Mountaineering Equipment

For climbing trips and any KE trek that crosses steep, glaciated terrain, the following items of climbing hardware will be needed.

Crampons

10 or 12-point crampons with front points are required. You should choose a pair which fit your boots and which are light and strong. For many of our highest climbs, we recommend plastic mountaineering boots and these will accept crampons with ‘step-in’ bindings. Crampons with step-in bindings are quick and easy to fasten on to your boots when making a pre-dawn Alpine start. Plastic boots and step-in crampons are the best combination for cold trekking peak trips and high climbs.
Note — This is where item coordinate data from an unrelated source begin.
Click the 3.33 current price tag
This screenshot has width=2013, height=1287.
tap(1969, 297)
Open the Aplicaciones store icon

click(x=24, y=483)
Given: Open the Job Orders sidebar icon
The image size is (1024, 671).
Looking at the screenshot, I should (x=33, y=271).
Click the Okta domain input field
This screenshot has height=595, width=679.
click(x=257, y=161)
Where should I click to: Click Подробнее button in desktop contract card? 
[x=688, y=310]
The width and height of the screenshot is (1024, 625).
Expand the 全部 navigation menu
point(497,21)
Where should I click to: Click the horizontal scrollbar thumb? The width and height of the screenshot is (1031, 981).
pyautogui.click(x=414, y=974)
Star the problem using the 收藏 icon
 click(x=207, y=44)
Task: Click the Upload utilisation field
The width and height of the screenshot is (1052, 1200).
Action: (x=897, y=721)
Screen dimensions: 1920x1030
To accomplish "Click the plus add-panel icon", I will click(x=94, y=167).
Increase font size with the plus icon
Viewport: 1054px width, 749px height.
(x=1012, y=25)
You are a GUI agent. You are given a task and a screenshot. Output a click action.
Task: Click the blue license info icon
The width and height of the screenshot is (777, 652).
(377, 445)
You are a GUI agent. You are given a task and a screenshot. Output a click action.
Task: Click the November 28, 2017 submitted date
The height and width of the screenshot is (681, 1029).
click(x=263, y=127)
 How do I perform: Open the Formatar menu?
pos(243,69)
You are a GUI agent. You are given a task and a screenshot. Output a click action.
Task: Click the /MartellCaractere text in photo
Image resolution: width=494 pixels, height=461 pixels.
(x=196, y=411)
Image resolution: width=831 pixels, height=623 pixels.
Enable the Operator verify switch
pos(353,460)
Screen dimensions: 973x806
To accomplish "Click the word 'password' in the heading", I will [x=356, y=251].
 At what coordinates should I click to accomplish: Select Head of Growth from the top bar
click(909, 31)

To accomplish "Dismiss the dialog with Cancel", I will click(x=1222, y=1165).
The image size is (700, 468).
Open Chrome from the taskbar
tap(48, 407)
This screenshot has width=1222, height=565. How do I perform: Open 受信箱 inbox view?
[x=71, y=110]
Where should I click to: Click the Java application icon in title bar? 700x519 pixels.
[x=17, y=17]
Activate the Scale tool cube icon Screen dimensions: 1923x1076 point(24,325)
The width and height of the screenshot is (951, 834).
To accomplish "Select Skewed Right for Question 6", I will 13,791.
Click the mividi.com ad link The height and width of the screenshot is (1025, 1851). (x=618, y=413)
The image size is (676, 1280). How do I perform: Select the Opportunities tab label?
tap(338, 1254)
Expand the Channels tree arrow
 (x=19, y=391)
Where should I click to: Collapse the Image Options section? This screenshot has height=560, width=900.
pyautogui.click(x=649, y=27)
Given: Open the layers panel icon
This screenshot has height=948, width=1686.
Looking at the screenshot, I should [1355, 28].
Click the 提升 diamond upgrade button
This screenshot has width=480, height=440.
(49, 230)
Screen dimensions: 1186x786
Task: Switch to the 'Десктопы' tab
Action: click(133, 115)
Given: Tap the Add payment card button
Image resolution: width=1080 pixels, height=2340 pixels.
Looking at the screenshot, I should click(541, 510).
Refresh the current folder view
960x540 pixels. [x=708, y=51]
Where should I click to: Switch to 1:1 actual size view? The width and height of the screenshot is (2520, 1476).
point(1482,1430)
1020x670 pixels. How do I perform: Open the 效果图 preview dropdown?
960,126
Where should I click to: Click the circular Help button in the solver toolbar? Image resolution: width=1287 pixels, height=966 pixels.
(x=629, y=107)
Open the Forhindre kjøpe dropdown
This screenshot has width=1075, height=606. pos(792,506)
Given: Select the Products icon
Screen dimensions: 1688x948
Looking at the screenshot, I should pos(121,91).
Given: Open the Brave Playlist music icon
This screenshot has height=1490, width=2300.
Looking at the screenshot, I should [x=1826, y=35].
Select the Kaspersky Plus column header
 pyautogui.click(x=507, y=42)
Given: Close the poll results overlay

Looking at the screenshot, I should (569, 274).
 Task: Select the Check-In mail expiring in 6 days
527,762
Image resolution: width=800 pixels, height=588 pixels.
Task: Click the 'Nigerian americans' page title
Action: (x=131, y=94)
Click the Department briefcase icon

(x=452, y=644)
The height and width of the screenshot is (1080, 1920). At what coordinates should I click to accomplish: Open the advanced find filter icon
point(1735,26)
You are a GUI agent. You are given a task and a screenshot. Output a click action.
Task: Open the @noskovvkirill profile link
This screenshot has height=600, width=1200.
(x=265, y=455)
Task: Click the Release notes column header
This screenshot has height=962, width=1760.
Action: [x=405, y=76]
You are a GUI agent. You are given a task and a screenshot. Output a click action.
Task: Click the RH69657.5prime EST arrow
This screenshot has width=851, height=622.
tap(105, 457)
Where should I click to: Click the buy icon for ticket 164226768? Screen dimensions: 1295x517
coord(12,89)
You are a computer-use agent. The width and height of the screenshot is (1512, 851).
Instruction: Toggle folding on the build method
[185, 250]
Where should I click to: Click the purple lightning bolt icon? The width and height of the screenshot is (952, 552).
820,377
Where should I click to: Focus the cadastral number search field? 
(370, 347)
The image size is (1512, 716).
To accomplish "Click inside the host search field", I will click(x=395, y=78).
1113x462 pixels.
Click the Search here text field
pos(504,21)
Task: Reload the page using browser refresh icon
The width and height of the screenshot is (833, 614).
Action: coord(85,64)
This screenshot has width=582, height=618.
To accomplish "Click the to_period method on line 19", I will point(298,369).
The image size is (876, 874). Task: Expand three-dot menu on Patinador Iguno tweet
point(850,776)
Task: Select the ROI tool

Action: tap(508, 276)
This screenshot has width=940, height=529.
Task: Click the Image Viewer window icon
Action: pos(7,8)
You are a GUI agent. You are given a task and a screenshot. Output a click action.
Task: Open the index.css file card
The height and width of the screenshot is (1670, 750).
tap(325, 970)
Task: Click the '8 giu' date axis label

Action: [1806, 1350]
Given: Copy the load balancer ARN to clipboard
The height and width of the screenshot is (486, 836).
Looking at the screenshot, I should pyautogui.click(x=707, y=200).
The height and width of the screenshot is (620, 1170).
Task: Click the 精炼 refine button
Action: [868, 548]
For some of our lower climbs, we recommend that semi-rigid, B2 rated, boots are appropriate. These boots may only work with 'strap-on' or 'semi-step-in' crampons.  Grivel, Charlet Moser and Black Diamond are examples of crampon manufacturers.

Ice axe

Again, lightness and strength are the 2 most important characteristics that you are looking for in an ice axe. For trekking trips that include a high pass crossing or sections of glacier travel a 'walking axe' of between 55 and 65 centimetres in length is OK. Note that walking axes are intended for ice-axe braking and occasional assistance, they are not intended for continuous hard use. For climbing trips, where the axe might actually be used to help your progress up the mountain, an 'Alpine axe' of around 55 centimetres is recommended. Alpine axes are likely to have a slightly curved shaft and a more drooping pick than a walking axe. They are made to stand up to a lot of hard use, but also work perfectly for general glacier travel. Speak to a member of KE's expert staff if you are unsure about your choice.

Grivel, Black Diamond and DMM are examples of ice-axe manufacturers .

Climbing Harness

A simple, lightweight mountaineering harness is recommended, such as the Black Diamond Alpine Bod Harness.